Along with being overweight or obese, the following conditions will put you at greater risk for heart disease and other conditions:.

For people who are considered obese BMI greater than or equal to 30 or those who are overweight BMI of 25 to Even a small weight loss between 5 and 10 percent of your current weight will help lower your risk of developing diseases associated with obesity.

People who are overweight, do not have a high waist measurement, and have fewer than two risk factors may need to prevent further weight gain rather than lose weight. Talk to your doctor to see whether you are at an increased risk and whether you should lose weight.

Your doctor will evaluate your BMI, waist measurement, and other risk factors for heart disease. The good news is even a small weight loss between 5 and 10 percent of your current weight will help lower your risk of developing those diseases.

The BMI Calculator is an easy-to-use online tool to help you estimate body fat. The higher your BMI, the higher your risk of obesity-related disease. Health Topics The Science Grants and Training News and Events About NHLBI.

Health Professional Resources.
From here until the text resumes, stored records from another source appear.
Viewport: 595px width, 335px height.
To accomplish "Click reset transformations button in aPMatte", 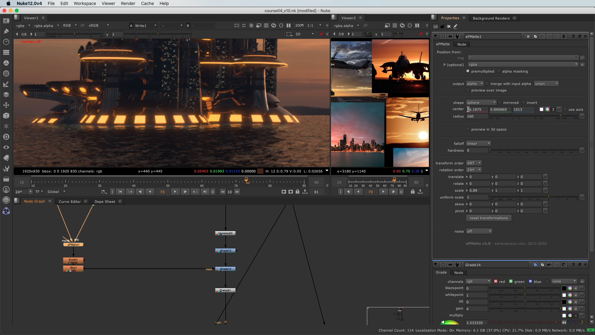I will [x=489, y=218].
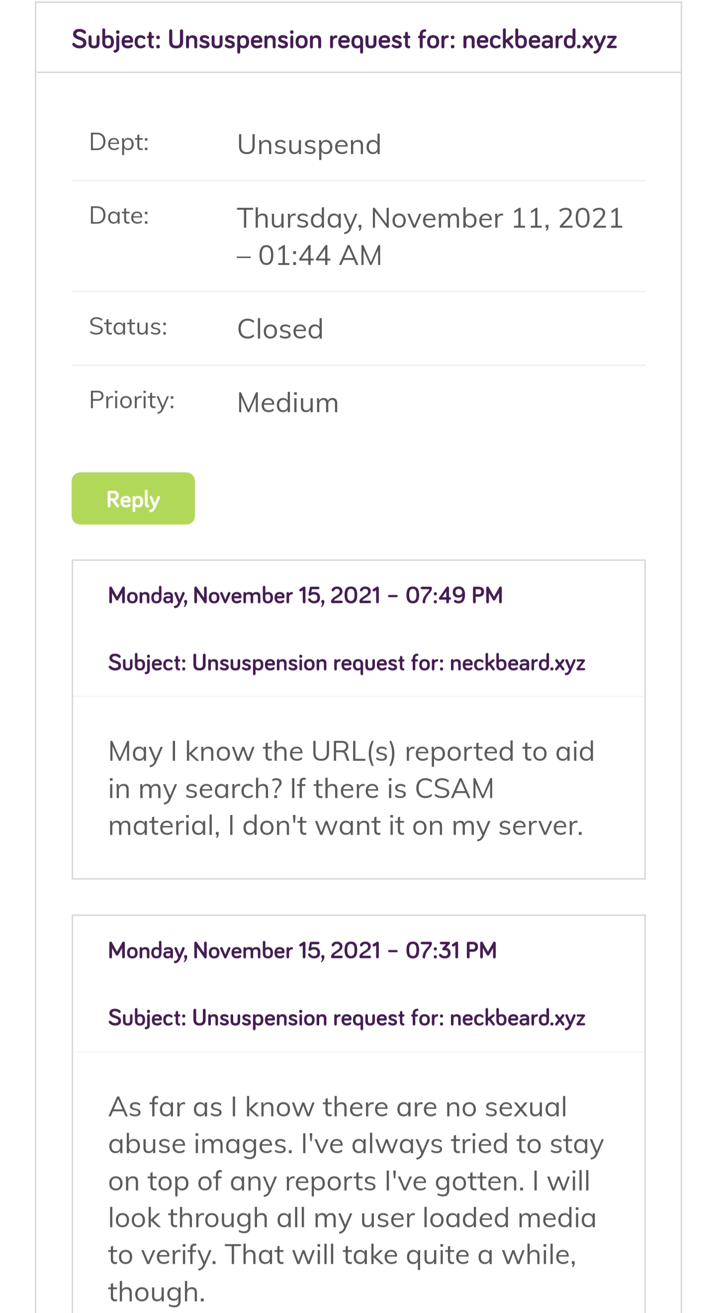Click the 07:49 PM reply timestamp
Viewport: 716px width, 1313px height.
tap(305, 595)
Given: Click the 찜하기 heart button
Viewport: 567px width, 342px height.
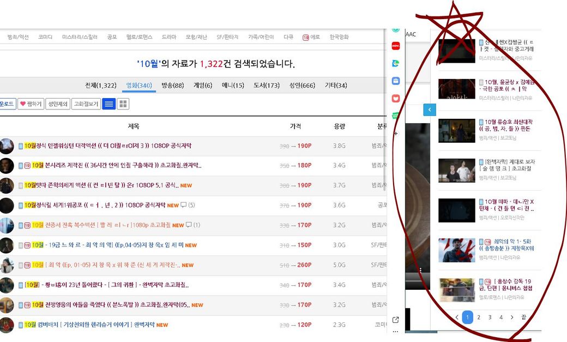Looking at the screenshot, I should click(31, 103).
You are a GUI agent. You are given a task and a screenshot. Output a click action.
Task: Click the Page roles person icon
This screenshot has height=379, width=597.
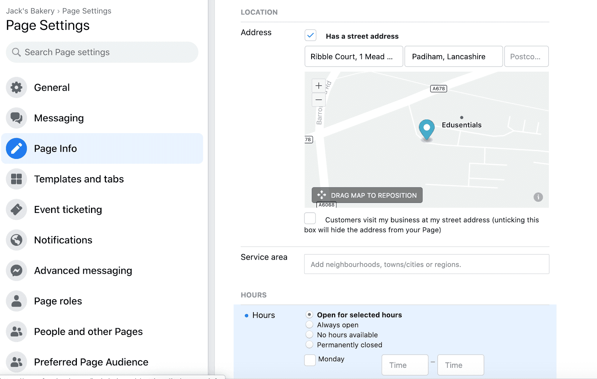(16, 301)
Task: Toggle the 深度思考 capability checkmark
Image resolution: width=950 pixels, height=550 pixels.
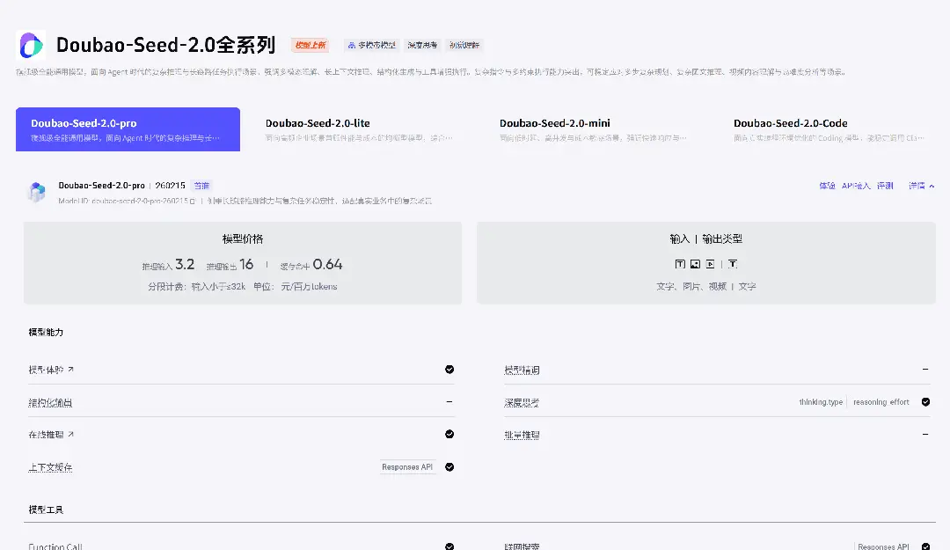Action: (927, 401)
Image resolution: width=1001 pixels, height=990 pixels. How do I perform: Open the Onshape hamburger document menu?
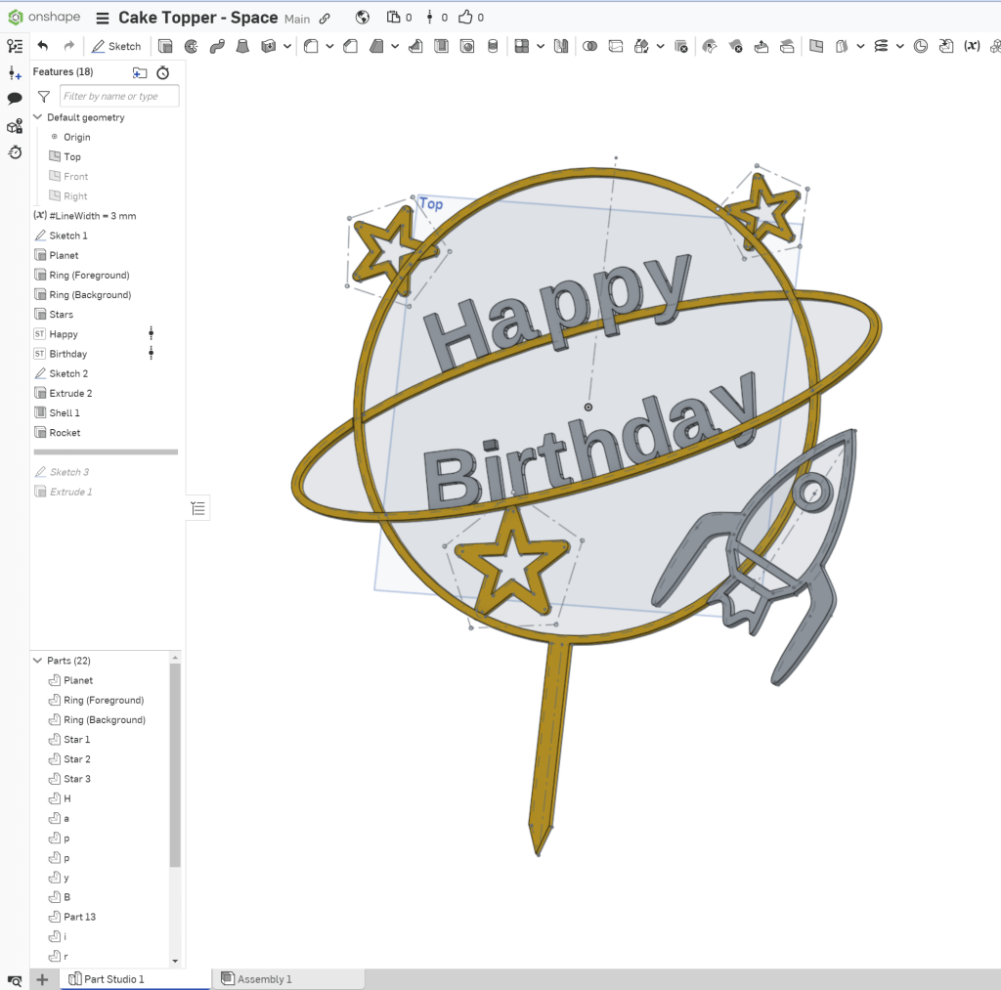[x=102, y=18]
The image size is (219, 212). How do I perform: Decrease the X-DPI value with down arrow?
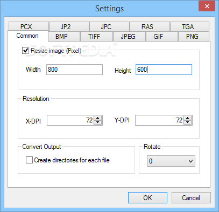[98, 122]
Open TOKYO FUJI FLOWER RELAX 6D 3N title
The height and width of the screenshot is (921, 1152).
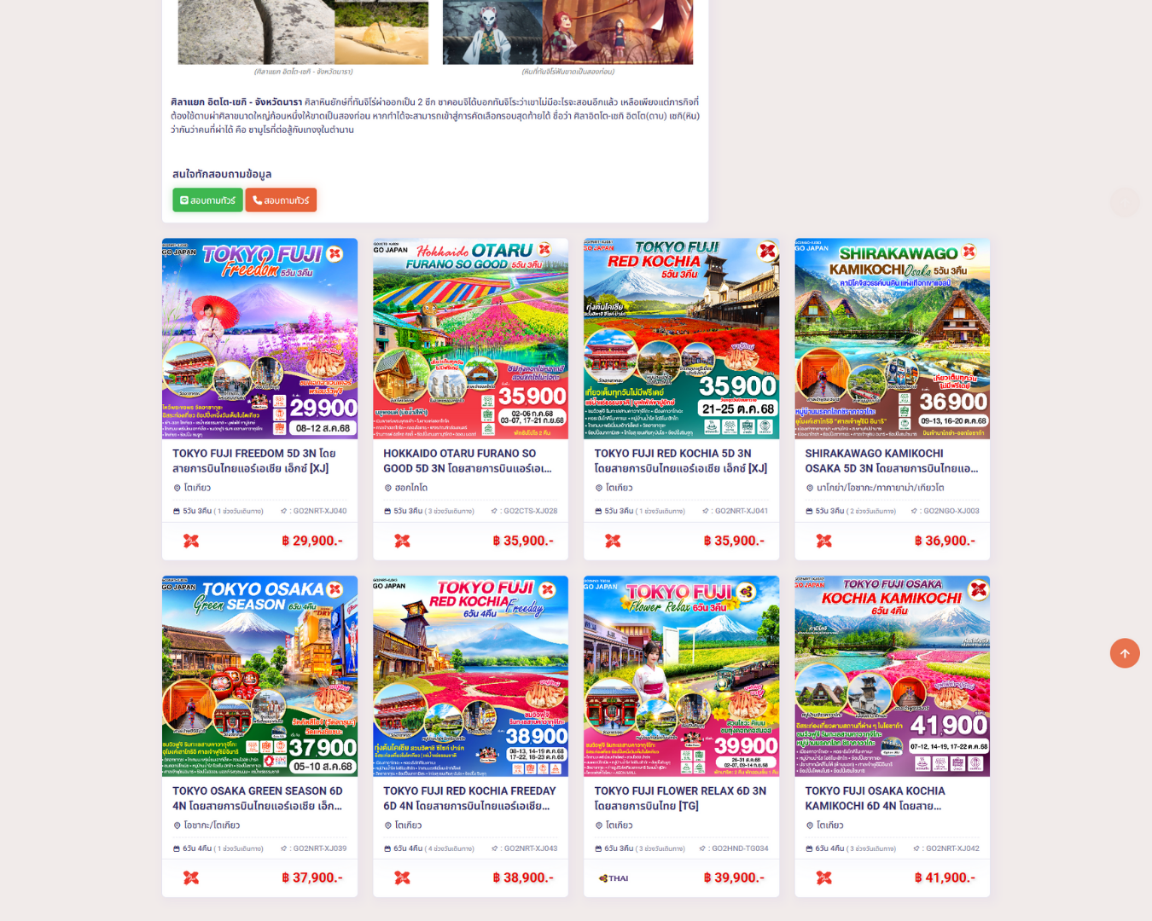[x=680, y=798]
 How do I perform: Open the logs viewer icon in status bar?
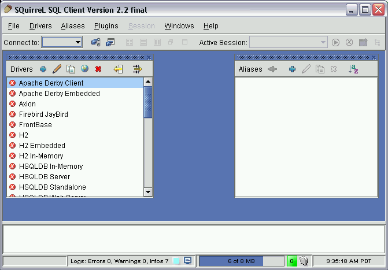point(187,261)
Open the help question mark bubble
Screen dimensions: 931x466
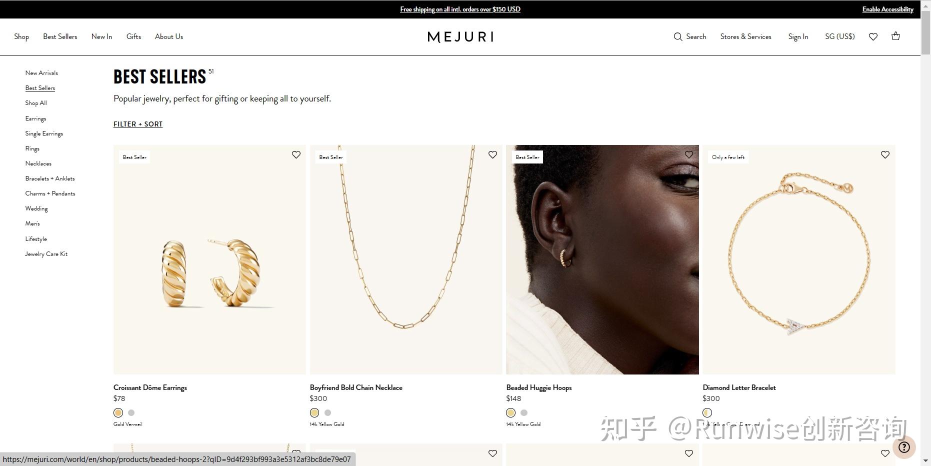pyautogui.click(x=904, y=447)
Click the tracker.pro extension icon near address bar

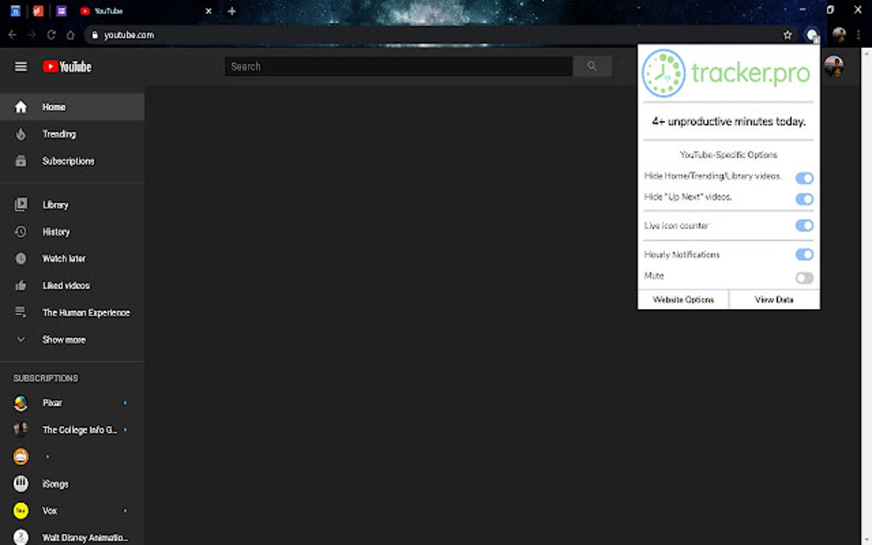point(812,35)
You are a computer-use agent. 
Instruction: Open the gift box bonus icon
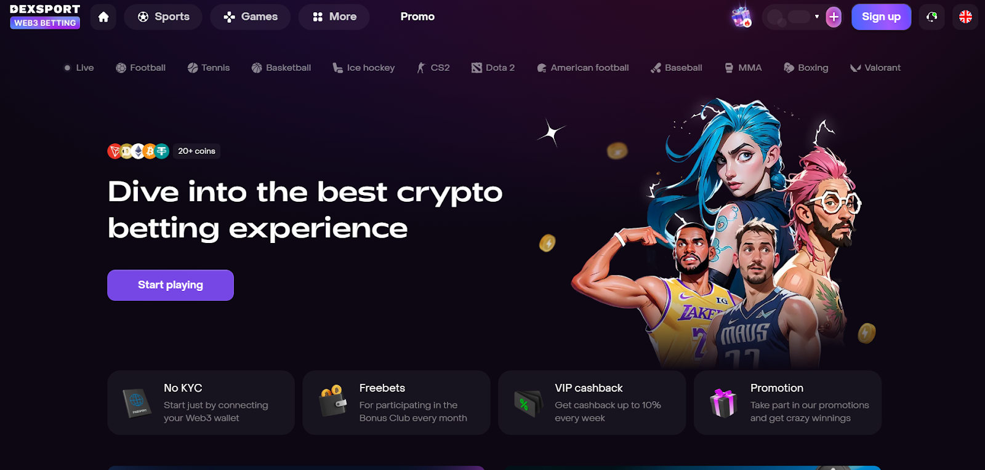coord(742,17)
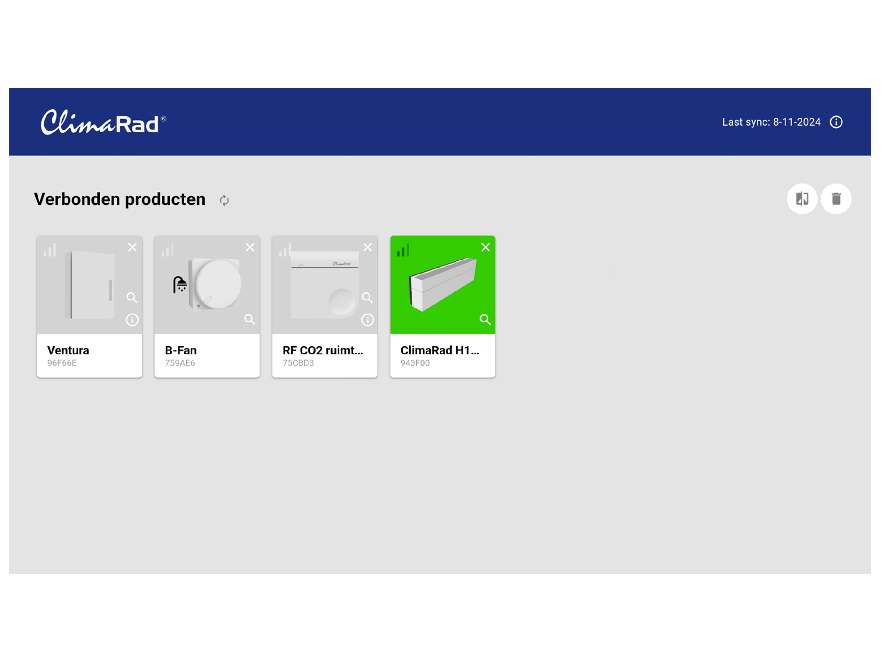Click the magnifier icon on the B-Fan card
882x662 pixels.
point(250,319)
Assessing Your Weight and Health Risk Assessment of weight and health risk involves using three key measures: Body mass index BMI Waist circumference Risk factors for diseases and conditions associated with obesity Body Mass Index BMI BMI is a useful measure of overweight and obesity.

Although BMI can be used for most men and women, it does have some limits: It may overestimate body fat in athletes and others who have a muscular build.

It may underestimate body fat in older persons and others who have lost muscle.

Waist circumference and risk assessment Public Sugar level control volume 12Article number: Cite this article. Chronic hyperglycemia management ridk. Abdominal obesity is a more important risk factor than overall xssessment in predicting risj development of type Snakebite aftercare recommendations diabetes and cardiovascular disease. From a preventive and public health point of view it is crucial that risk factors are identified at an early stage, in order to change and modify behaviour and lifestyle in high risk individuals. Data from a community based study was used to assess the risk for type 2 diabetes, cardiovascular disease and prevalence of metabolic syndrome in middle-aged men. The positive predictive value was Obesity is a Chronic hyperglycemia management disease characterized by increased accumulation of visceral fat that impairs Oats for energy and circumferenfe health. Byabout half of Assessemnt adults Waist circumference and risk assessment be obese, and circumfeernce quarter Cirrcumference have assessmetn obesity. Body mass index BMI is traditionally used in the diagnosis of obesity and waist circumference WC is a surrogate marker of visceral obesity. A sizeable minority of obese patients do not develop cardiometabolic disorders, and they are referred to as having metabolically healthy obesity MHO. BMI alone cannot differentiate between metabolically healthy versus unhealthy obese patients. Clinicians often rely on BMI to manage obesity-related health risks, but there is uncertainty about which anthropometric measure, BMI, or WC reliably predicts cardiovascular disease CVD.